__Set exercise__. Reproduce the material below verbatim, line by line, with no changes.
---+---
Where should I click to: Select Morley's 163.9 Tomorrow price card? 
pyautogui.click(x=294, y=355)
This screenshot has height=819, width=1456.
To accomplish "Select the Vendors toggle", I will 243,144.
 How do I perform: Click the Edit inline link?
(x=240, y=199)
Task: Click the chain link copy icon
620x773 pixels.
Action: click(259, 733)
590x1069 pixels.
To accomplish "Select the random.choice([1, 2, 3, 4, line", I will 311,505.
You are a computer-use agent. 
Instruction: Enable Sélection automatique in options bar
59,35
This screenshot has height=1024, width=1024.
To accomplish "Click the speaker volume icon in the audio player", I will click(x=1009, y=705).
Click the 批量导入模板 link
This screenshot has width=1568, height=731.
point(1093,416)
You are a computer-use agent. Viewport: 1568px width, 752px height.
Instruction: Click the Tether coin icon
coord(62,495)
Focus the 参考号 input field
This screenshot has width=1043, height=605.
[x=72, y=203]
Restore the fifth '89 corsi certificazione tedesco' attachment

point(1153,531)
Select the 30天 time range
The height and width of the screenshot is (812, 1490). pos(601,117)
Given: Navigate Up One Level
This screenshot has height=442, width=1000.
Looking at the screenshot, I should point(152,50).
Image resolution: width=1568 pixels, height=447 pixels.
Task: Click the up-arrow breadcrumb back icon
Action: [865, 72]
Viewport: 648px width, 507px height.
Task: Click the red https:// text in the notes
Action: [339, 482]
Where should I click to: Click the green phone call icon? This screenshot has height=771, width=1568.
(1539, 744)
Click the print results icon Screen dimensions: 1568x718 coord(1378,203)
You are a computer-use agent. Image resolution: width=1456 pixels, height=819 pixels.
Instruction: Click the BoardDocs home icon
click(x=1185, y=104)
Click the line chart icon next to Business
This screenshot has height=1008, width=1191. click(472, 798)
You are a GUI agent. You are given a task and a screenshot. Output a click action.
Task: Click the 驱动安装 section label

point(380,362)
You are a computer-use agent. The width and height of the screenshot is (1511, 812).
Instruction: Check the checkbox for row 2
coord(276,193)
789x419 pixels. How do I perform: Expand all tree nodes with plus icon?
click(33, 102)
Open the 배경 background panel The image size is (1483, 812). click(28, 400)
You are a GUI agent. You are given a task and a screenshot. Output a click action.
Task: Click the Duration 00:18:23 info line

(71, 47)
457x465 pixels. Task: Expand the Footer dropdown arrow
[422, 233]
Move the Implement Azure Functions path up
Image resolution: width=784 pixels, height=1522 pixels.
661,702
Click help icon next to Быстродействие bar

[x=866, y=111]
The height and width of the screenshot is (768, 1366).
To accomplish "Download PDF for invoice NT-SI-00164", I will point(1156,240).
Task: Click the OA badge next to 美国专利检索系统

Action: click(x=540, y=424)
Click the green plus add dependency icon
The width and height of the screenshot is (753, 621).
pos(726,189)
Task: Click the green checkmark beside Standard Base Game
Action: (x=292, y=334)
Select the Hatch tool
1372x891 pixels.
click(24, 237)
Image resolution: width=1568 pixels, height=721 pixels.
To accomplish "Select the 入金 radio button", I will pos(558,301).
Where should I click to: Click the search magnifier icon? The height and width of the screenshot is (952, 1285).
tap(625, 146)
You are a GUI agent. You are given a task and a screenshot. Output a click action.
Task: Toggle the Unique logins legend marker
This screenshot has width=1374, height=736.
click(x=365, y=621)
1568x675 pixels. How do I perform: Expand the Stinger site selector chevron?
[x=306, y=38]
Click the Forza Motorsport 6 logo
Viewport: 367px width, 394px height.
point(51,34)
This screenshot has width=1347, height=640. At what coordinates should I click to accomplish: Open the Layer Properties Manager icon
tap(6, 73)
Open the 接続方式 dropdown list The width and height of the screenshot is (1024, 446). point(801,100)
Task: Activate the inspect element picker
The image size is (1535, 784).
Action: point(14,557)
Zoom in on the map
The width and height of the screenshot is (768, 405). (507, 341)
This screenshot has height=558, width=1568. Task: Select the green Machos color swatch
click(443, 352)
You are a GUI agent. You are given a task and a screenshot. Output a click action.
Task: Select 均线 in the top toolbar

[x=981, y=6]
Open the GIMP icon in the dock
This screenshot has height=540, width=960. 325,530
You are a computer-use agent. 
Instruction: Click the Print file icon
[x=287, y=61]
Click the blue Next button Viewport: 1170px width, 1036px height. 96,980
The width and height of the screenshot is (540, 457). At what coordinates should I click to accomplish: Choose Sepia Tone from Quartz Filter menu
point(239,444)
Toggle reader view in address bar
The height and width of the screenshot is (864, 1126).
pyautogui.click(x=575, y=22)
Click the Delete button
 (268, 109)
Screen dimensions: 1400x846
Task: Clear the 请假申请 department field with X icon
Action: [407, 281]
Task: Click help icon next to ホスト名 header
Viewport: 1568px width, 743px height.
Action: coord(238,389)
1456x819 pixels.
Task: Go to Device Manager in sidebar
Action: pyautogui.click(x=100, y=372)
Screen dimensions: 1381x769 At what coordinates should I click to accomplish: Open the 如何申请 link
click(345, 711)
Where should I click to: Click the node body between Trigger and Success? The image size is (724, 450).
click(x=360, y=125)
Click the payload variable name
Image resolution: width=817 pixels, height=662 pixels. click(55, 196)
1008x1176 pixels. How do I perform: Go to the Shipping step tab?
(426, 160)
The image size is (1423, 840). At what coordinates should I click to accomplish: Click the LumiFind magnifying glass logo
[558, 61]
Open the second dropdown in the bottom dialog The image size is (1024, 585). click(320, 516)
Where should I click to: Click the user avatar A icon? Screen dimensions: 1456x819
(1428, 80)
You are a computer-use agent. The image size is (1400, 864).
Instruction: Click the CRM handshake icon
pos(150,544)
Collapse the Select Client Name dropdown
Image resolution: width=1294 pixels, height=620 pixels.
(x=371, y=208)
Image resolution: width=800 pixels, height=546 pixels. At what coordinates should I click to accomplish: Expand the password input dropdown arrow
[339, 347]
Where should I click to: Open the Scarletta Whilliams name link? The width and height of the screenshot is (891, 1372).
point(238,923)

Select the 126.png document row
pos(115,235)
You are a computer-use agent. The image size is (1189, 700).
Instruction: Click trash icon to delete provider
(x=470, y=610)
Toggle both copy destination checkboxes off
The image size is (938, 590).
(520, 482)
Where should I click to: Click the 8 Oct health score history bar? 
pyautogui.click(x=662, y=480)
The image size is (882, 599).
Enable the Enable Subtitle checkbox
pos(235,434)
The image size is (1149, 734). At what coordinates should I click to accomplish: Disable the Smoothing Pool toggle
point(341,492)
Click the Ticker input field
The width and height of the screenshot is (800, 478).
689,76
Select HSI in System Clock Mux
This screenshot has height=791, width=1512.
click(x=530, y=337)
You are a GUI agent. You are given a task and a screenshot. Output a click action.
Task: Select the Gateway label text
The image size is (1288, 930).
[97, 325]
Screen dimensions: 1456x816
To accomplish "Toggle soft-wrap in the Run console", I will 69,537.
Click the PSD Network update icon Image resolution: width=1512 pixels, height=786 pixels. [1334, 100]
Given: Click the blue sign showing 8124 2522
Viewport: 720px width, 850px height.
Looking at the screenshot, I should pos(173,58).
---+---
__Answer in full__.
Where should I click to: Select Morley's 163.9 Tomorrow price card? 
pyautogui.click(x=294, y=355)
This screenshot has height=819, width=1456.
To accomplish "Select the Vendors toggle", I will 243,144.
 How do I perform: Click the Edit inline link?
(x=240, y=199)
Task: Click the chain link copy icon
620x773 pixels.
Action: click(259, 733)
590x1069 pixels.
To accomplish "Select the random.choice([1, 2, 3, 4, line", I will 311,505.
You are a computer-use agent. 
Instruction: Enable Sélection automatique in options bar
59,35
This screenshot has height=1024, width=1024.
To accomplish "Click the speaker volume icon in the audio player", I will click(x=1009, y=705).
Click the 批量导入模板 link
This screenshot has width=1568, height=731.
point(1093,416)
You are a computer-use agent. Viewport: 1568px width, 752px height.
Instruction: Click the Tether coin icon
coord(62,495)
Focus the 参考号 input field
This screenshot has width=1043, height=605.
[x=72, y=203]
Restore the fifth '89 corsi certificazione tedesco' attachment

point(1153,531)
Select the 30天 time range
The height and width of the screenshot is (812, 1490). pos(601,117)
Given: Navigate Up One Level
This screenshot has height=442, width=1000.
Looking at the screenshot, I should point(152,50).
Image resolution: width=1568 pixels, height=447 pixels.
Task: Click the up-arrow breadcrumb back icon
Action: [865, 72]
Viewport: 648px width, 507px height.
Task: Click the red https:// text in the notes
Action: [339, 482]
Where should I click to: Click the green phone call icon? This screenshot has height=771, width=1568.
(1539, 744)
Click the print results icon Screen dimensions: 1568x718 coord(1378,203)
You are a computer-use agent. Image resolution: width=1456 pixels, height=819 pixels.
Instruction: Click the BoardDocs home icon
click(x=1185, y=104)
Click the line chart icon next to Business
This screenshot has height=1008, width=1191. click(472, 798)
You are a GUI agent. You are given a task and a screenshot. Output a click action.
Task: Click the 驱动安装 section label

point(380,362)
You are a computer-use agent. The width and height of the screenshot is (1511, 812).
Instruction: Check the checkbox for row 2
coord(276,193)
789x419 pixels. How do I perform: Expand all tree nodes with plus icon?
click(33, 102)
Open the 배경 background panel The image size is (1483, 812). click(28, 400)
You are a GUI agent. You are given a task and a screenshot. Output a click action.
Task: Click the Duration 00:18:23 info line

(71, 47)
457x465 pixels. Task: Expand the Footer dropdown arrow
[422, 233]
Move the Implement Azure Functions path up
Image resolution: width=784 pixels, height=1522 pixels.
661,702
Click help icon next to Быстродействие bar

[x=866, y=111]
The height and width of the screenshot is (768, 1366).
To accomplish "Download PDF for invoice NT-SI-00164", I will point(1156,240).
Task: Click the OA badge next to 美国专利检索系统

Action: click(x=540, y=424)
Click the green plus add dependency icon
The width and height of the screenshot is (753, 621).
pos(726,189)
Task: Click the green checkmark beside Standard Base Game
Action: (x=292, y=334)
Select the Hatch tool
1372x891 pixels.
click(24, 237)
Image resolution: width=1568 pixels, height=721 pixels.
To accomplish "Select the 入金 radio button", I will pos(558,301).
Where should I click to: Click the search magnifier icon? The height and width of the screenshot is (952, 1285).
tap(625, 146)
You are a GUI agent. You are given a task and a screenshot. Output a click action.
Task: Toggle the Unique logins legend marker
This screenshot has width=1374, height=736.
click(x=365, y=621)
1568x675 pixels. How do I perform: Expand the Stinger site selector chevron?
[x=306, y=38]
Click the Forza Motorsport 6 logo
Viewport: 367px width, 394px height.
point(51,34)
This screenshot has width=1347, height=640. At what coordinates should I click to accomplish: Open the Layer Properties Manager icon
tap(6, 73)
Open the 接続方式 dropdown list The width and height of the screenshot is (1024, 446). point(801,100)
Task: Activate the inspect element picker
The image size is (1535, 784).
Action: point(14,557)
Zoom in on the map
The width and height of the screenshot is (768, 405). (507, 341)
This screenshot has height=558, width=1568. Task: Select the green Machos color swatch
click(443, 352)
You are a GUI agent. You are given a task and a screenshot. Output a click action.
Task: Select 均线 in the top toolbar

[x=981, y=6]
Open the GIMP icon in the dock
This screenshot has height=540, width=960. 325,530
You are a computer-use agent. 
Instruction: Click the Print file icon
[x=287, y=61]
Click the blue Next button Viewport: 1170px width, 1036px height. 96,980
The width and height of the screenshot is (540, 457). At what coordinates should I click to accomplish: Choose Sepia Tone from Quartz Filter menu
point(239,444)
Toggle reader view in address bar
The height and width of the screenshot is (864, 1126).
pyautogui.click(x=575, y=22)
Click the Delete button
 (268, 109)
Screen dimensions: 1400x846
Task: Clear the 请假申请 department field with X icon
Action: [407, 281]
Task: Click help icon next to ホスト名 header
Viewport: 1568px width, 743px height.
Action: coord(238,389)
1456x819 pixels.
Task: Go to Device Manager in sidebar
Action: pyautogui.click(x=100, y=372)
Screen dimensions: 1381x769 At what coordinates should I click to accomplish: Open the 如何申请 link
click(345, 711)
Where should I click to: Click the node body between Trigger and Success? The image size is (724, 450).
click(x=360, y=125)
Click the payload variable name
Image resolution: width=817 pixels, height=662 pixels. click(55, 196)
1008x1176 pixels. How do I perform: Go to the Shipping step tab?
(426, 160)
The image size is (1423, 840). At what coordinates should I click to accomplish: Click the LumiFind magnifying glass logo
[558, 61]
Open the second dropdown in the bottom dialog The image size is (1024, 585). click(320, 516)
Where should I click to: Click the user avatar A icon? Screen dimensions: 1456x819
(1428, 80)
You are a computer-use agent. The image size is (1400, 864).
Instruction: Click the CRM handshake icon
pos(150,544)
Collapse the Select Client Name dropdown
Image resolution: width=1294 pixels, height=620 pixels.
(x=371, y=208)
Image resolution: width=800 pixels, height=546 pixels. At what coordinates should I click to accomplish: Expand the password input dropdown arrow
[339, 347]
Where should I click to: Open the Scarletta Whilliams name link? The width and height of the screenshot is (891, 1372).
point(238,923)

Select the 126.png document row
pos(115,235)
You are a computer-use agent. The image size is (1189, 700).
Instruction: Click trash icon to delete provider
(x=470, y=610)
Toggle both copy destination checkboxes off
The image size is (938, 590).
(520, 482)
Where should I click to: Click the 8 Oct health score history bar? 
pyautogui.click(x=662, y=480)
The image size is (882, 599).
Enable the Enable Subtitle checkbox
pos(235,434)
The image size is (1149, 734). At what coordinates should I click to accomplish: Disable the Smoothing Pool toggle
point(341,492)
Click the Ticker input field
The width and height of the screenshot is (800, 478).
689,76
Select HSI in System Clock Mux
This screenshot has height=791, width=1512.
click(x=530, y=337)
You are a GUI agent. You are given a task and a screenshot. Output a click action.
Task: Select the Gateway label text
The image size is (1288, 930).
[97, 325]
Screen dimensions: 1456x816
To accomplish "Toggle soft-wrap in the Run console", I will 69,537.
Click the PSD Network update icon Image resolution: width=1512 pixels, height=786 pixels. [1334, 100]
Given: Click the blue sign showing 8124 2522
Viewport: 720px width, 850px height.
Looking at the screenshot, I should pos(173,58).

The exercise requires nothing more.